**Task description**
All of the data is to be repeated verbatim.

**Provided data**

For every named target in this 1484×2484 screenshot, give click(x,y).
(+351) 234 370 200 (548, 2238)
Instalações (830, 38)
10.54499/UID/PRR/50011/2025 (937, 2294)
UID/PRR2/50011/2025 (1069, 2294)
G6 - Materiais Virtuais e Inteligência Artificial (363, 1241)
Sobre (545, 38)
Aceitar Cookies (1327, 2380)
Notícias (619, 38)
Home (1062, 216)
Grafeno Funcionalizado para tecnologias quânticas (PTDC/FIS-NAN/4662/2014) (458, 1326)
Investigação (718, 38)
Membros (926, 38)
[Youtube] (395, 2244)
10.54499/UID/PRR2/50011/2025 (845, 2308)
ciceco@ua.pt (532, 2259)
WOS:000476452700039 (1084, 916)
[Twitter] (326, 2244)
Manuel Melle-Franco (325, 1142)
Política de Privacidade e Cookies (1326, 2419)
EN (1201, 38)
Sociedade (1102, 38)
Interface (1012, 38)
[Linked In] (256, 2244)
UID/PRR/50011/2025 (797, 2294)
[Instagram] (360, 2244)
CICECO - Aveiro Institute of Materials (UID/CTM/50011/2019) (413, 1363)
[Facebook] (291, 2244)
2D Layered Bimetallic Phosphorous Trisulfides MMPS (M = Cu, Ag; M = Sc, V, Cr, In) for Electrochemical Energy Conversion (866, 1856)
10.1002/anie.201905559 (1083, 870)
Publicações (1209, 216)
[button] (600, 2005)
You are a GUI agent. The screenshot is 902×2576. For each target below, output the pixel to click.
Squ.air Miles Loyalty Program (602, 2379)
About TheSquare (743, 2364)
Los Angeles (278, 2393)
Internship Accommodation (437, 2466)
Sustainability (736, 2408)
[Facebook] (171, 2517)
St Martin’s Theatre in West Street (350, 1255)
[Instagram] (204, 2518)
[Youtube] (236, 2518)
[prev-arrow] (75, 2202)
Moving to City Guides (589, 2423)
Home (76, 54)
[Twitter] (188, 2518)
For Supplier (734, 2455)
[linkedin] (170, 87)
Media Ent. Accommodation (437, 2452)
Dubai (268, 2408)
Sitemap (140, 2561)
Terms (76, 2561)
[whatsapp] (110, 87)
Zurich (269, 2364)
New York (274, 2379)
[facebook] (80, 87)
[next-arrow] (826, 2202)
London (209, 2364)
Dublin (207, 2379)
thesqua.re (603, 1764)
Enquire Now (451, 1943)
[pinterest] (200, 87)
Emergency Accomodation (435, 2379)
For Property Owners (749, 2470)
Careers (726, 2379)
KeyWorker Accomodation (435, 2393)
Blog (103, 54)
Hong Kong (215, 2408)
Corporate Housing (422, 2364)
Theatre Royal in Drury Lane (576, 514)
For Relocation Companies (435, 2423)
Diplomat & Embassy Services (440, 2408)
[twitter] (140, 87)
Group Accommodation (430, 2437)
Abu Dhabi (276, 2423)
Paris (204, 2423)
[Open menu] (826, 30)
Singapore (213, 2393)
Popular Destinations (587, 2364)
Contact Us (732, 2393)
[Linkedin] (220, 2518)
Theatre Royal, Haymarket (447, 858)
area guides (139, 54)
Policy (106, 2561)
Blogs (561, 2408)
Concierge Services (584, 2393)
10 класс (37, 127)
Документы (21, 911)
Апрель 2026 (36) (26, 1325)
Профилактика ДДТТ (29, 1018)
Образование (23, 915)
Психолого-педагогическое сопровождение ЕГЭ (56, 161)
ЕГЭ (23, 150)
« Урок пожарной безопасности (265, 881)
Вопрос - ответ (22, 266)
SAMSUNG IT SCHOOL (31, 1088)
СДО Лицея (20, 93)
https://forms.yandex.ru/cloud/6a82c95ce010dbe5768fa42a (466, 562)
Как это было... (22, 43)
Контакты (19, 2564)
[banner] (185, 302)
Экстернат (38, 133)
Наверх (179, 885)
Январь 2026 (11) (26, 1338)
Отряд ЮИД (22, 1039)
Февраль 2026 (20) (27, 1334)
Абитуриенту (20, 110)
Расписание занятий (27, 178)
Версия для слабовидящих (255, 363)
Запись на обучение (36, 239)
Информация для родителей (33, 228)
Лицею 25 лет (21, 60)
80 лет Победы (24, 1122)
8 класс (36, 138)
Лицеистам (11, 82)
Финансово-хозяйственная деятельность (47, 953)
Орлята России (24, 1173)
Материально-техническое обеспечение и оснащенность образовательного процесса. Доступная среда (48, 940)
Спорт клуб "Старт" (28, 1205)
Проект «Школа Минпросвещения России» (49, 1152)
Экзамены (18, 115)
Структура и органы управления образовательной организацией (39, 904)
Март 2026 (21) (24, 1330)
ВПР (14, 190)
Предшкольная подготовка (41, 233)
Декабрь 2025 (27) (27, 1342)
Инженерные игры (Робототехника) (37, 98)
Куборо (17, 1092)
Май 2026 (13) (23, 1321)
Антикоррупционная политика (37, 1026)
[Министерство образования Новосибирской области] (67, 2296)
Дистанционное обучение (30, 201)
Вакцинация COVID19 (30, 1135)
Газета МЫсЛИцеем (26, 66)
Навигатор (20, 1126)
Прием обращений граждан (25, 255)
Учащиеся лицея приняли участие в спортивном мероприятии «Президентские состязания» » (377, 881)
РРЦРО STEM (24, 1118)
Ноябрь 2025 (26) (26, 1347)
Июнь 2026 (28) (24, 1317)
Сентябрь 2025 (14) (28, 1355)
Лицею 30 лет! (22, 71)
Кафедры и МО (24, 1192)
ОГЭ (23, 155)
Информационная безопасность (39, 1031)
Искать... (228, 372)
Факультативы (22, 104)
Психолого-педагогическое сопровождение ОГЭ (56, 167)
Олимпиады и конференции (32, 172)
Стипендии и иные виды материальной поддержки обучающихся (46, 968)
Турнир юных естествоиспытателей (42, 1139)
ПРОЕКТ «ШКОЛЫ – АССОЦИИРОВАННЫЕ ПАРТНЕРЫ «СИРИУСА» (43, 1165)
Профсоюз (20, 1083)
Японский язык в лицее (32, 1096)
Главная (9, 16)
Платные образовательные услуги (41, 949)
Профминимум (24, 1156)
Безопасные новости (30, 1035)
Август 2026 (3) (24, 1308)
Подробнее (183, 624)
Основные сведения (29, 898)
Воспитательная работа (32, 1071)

**Exercise response**
For every named target in this 1484×2484 screenshot, give click(x,y).
(+351) 234 370 200 (548, 2238)
Instalações (830, 38)
10.54499/UID/PRR/50011/2025 (937, 2294)
UID/PRR2/50011/2025 (1069, 2294)
G6 - Materiais Virtuais e Inteligência Artificial (363, 1241)
Sobre (545, 38)
Aceitar Cookies (1327, 2380)
Notícias (619, 38)
Home (1062, 216)
Grafeno Funcionalizado para tecnologias quânticas (PTDC/FIS-NAN/4662/2014) (458, 1326)
Investigação (718, 38)
Membros (926, 38)
[Youtube] (395, 2244)
10.54499/UID/PRR2/50011/2025 (845, 2308)
ciceco@ua.pt (532, 2259)
WOS:000476452700039 (1084, 916)
[Twitter] (326, 2244)
Manuel Melle-Franco (325, 1142)
Política de Privacidade e Cookies (1326, 2419)
EN (1201, 38)
Sociedade (1102, 38)
Interface (1012, 38)
[Linked In] (256, 2244)
UID/PRR/50011/2025 (797, 2294)
[Instagram] (360, 2244)
CICECO - Aveiro Institute of Materials (UID/CTM/50011/2019) (413, 1363)
[Facebook] (291, 2244)
2D Layered Bimetallic Phosphorous Trisulfides MMPS (M = Cu, Ag; M = Sc, V, Cr, In) for Electrochemical Energy Conversion (866, 1856)
10.1002/anie.201905559 (1083, 870)
Publicações (1209, 216)
[button] (600, 2005)
You are a GUI agent. The screenshot is 902×2576. For each target below, output the pixel to click.
Squ.air Miles Loyalty Program (602, 2379)
About TheSquare (743, 2364)
Los Angeles (278, 2393)
Internship Accommodation (437, 2466)
Sustainability (736, 2408)
[Facebook] (171, 2517)
St Martin’s Theatre in West Street (350, 1255)
[Instagram] (204, 2518)
[Youtube] (236, 2518)
[prev-arrow] (75, 2202)
Moving to City Guides (589, 2423)
Home (76, 54)
[Twitter] (188, 2518)
For Supplier (734, 2455)
[linkedin] (170, 87)
Media Ent. Accommodation (437, 2452)
Dubai (268, 2408)
Sitemap (140, 2561)
Terms (76, 2561)
[whatsapp] (110, 87)
Zurich (269, 2364)
New York (274, 2379)
[facebook] (80, 87)
[next-arrow] (826, 2202)
London (209, 2364)
Dublin (207, 2379)
thesqua.re (603, 1764)
Enquire Now (451, 1943)
[pinterest] (200, 87)
Emergency Accomodation (435, 2379)
For Property Owners (749, 2470)
Careers (726, 2379)
KeyWorker Accomodation (435, 2393)
Blog (103, 54)
Hong Kong (215, 2408)
Corporate Housing (422, 2364)
Theatre Royal in Drury Lane (576, 514)
For Relocation Companies (435, 2423)
Diplomat & Embassy Services (440, 2408)
[twitter] (140, 87)
Group Accommodation (430, 2437)
Abu Dhabi (276, 2423)
Paris (204, 2423)
[Open menu] (826, 30)
Singapore (213, 2393)
Popular Destinations (587, 2364)
Contact Us (732, 2393)
[Linkedin] (220, 2518)
Theatre Royal, Haymarket (447, 858)
area guides (139, 54)
Policy (106, 2561)
Blogs (561, 2408)
Concierge Services (584, 2393)
10 класс (37, 127)
Документы (21, 911)
Апрель 2026 (36) (26, 1325)
Профилактика ДДТТ (29, 1018)
Образование (23, 915)
Психолого-педагогическое сопровождение ЕГЭ (56, 161)
ЕГЭ (23, 150)
« Урок пожарной безопасности (265, 881)
Вопрос - ответ (22, 266)
SAMSUNG IT SCHOOL (31, 1088)
СДО Лицея (20, 93)
https://forms.yandex.ru/cloud/6a82c95ce010dbe5768fa42a (466, 562)
Как это было... (22, 43)
Контакты (19, 2564)
[banner] (185, 302)
Экстернат (38, 133)
Наверх (179, 885)
Январь 2026 (11) (26, 1338)
Отряд ЮИД (22, 1039)
Февраль 2026 (20) (27, 1334)
Абитуриенту (20, 110)
Расписание занятий (27, 178)
Версия для слабовидящих (255, 363)
Запись на обучение (36, 239)
Информация для родителей (33, 228)
Лицею 25 лет (21, 60)
80 лет Победы (24, 1122)
8 класс (36, 138)
Лицеистам (11, 82)
Финансово-хозяйственная деятельность (47, 953)
Орлята России (24, 1173)
Материально-техническое обеспечение и оснащенность образовательного процесса. Доступная среда (48, 940)
Спорт клуб "Старт" (28, 1205)
Проект «Школа Минпросвещения России» (49, 1152)
Экзамены (18, 115)
Структура и органы управления образовательной организацией (39, 904)
Март 2026 (21) (24, 1330)
ВПР (14, 190)
Предшкольная подготовка (41, 233)
Декабрь 2025 (27) (27, 1342)
Инженерные игры (Робототехника) (37, 98)
Куборо (17, 1092)
Май 2026 (13) (23, 1321)
Антикоррупционная политика (37, 1026)
[Министерство образования Новосибирской области] (67, 2296)
Дистанционное обучение (30, 201)
Вакцинация COVID19 (30, 1135)
Газета МЫсЛИцеем (26, 66)
Навигатор (20, 1126)
Прием обращений граждан (25, 255)
Учащиеся лицея приняли участие в спортивном мероприятии «Президентские состязания» » (377, 881)
РРЦРО STEM (24, 1118)
Ноябрь 2025 (26) (26, 1347)
Июнь 2026 (28) (24, 1317)
Сентябрь 2025 (14) (28, 1355)
Лицею 30 лет! (22, 71)
Кафедры и МО (24, 1192)
ОГЭ (23, 155)
Информационная безопасность (39, 1031)
Искать... (228, 372)
Факультативы (22, 104)
Психолого-педагогическое сопровождение ОГЭ (56, 167)
Олимпиады и конференции (32, 172)
Стипендии и иные виды материальной поддержки обучающихся (46, 968)
Турнир юных естествоиспытателей (42, 1139)
ПРОЕКТ «ШКОЛЫ – АССОЦИИРОВАННЫЕ ПАРТНЕРЫ «СИРИУСА» (43, 1165)
Профсоюз (20, 1083)
Японский язык в лицее (32, 1096)
Главная (9, 16)
Платные образовательные услуги (41, 949)
Профминимум (24, 1156)
Безопасные новости (30, 1035)
Август 2026 (3) (24, 1308)
Подробнее (183, 624)
Основные сведения (29, 898)
Воспитательная работа (32, 1071)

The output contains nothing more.